Sen. Natalie Murdock, a Durham Democrat who has introduced legislation several times to bolster services for Black women, echoed Smith’s concerns.
“Black maternal health rates and all maternal health rates continue to go in the wrong direction, jumping up again in 2022,” Murdock said, citing the fact that Black women have the highest maternal mortality rates in the U.S. — 53.3 out of every 100,000 live births.
“Black women were two to nine times more likely to die from a pregnancy-related issue than white women,” Murdock said. “Let’s touch on pregnancy complications. They are the sixth leading cause of death among Black women ages 20 to 44, while pregnancy complications do not rank in the top 10 causes of death for any group of white women.”
Murdock went on to tell her colleagues that once this bill becomes law, she fears becoming pregnant in North Carolina. She said she had already consulted a OB-GYN friend in Virginia to help her should she decide to have a baby.
“Love this state. North Carolina native,” Murdock said, tearing up. “But I’m absolutely horrified, horrified at the prospect of having a child in my home state. I’m horrified.”
Shortcut subverted discussion
As each Democrat completed speaking and the afternoon drew to a close — almost six hours after they started discussing the bill — Minority Leader Dan Blue (D-Raleigh) compared the Senate to a family.
“As lawmakers, a big portion of the family that should have been included in the discussion [about the bill] but was intentionally excluded,” Blue said. “And the value of having talked to all the family is immeasurable. I think a lot of the things that you heard on the floor would have been heard in committee, and you could have done something about them.”

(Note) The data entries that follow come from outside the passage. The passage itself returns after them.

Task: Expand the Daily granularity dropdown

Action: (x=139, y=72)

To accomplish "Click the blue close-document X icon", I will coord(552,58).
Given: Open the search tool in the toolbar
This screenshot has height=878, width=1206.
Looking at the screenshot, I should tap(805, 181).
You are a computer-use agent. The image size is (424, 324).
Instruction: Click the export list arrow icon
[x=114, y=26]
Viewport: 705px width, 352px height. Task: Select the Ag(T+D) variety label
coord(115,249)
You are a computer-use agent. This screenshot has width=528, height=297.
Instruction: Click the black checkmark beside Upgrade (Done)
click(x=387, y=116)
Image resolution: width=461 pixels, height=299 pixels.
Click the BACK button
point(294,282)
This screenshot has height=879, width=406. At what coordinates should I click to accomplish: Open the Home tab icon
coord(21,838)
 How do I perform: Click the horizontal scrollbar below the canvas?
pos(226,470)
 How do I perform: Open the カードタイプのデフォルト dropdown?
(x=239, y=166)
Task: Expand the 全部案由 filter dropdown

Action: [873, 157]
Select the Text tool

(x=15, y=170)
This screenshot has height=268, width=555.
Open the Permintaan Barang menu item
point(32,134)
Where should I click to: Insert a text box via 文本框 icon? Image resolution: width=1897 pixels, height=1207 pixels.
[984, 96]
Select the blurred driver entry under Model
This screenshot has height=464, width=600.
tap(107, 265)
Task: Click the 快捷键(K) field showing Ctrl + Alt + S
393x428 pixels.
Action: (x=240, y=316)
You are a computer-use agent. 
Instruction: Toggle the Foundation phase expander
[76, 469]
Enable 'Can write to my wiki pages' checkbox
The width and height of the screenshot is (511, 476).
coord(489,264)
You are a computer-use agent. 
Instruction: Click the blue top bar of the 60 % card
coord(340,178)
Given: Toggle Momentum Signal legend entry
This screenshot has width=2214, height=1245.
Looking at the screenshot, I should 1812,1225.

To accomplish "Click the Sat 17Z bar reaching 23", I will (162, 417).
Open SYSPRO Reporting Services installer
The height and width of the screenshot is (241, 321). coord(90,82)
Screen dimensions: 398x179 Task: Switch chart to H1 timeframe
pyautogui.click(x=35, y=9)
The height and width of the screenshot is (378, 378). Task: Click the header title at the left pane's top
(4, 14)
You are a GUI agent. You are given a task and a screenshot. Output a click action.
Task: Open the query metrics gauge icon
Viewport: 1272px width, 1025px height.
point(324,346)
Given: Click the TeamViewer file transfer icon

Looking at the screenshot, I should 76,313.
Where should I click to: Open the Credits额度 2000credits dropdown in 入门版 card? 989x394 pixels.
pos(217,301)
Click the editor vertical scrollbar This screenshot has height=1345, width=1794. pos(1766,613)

Then Blue moved to file a constitutional protest against the proceedings and the bill, something done by House Democrats on Wednesday night.
As Blue walked to the dais to hand up his written protest, Sen. Gladys Robinson (D-Greensboro) rose to do the same thing. As she walked to the front of the chamber, Senate Leader Phil Berger, cut off further comment. Democrats continued to walk toward Berger at the podium, one by one, to file their written protests.
Berger called for the vote. With that, protesters in the gallery erupted into chants before being led out of the chamber. The debate inside the chamber had ended.
Correction: A previous version of this article incorrectly identified the party with which Sen. Julie Mayfield is registered. She is a Democrat.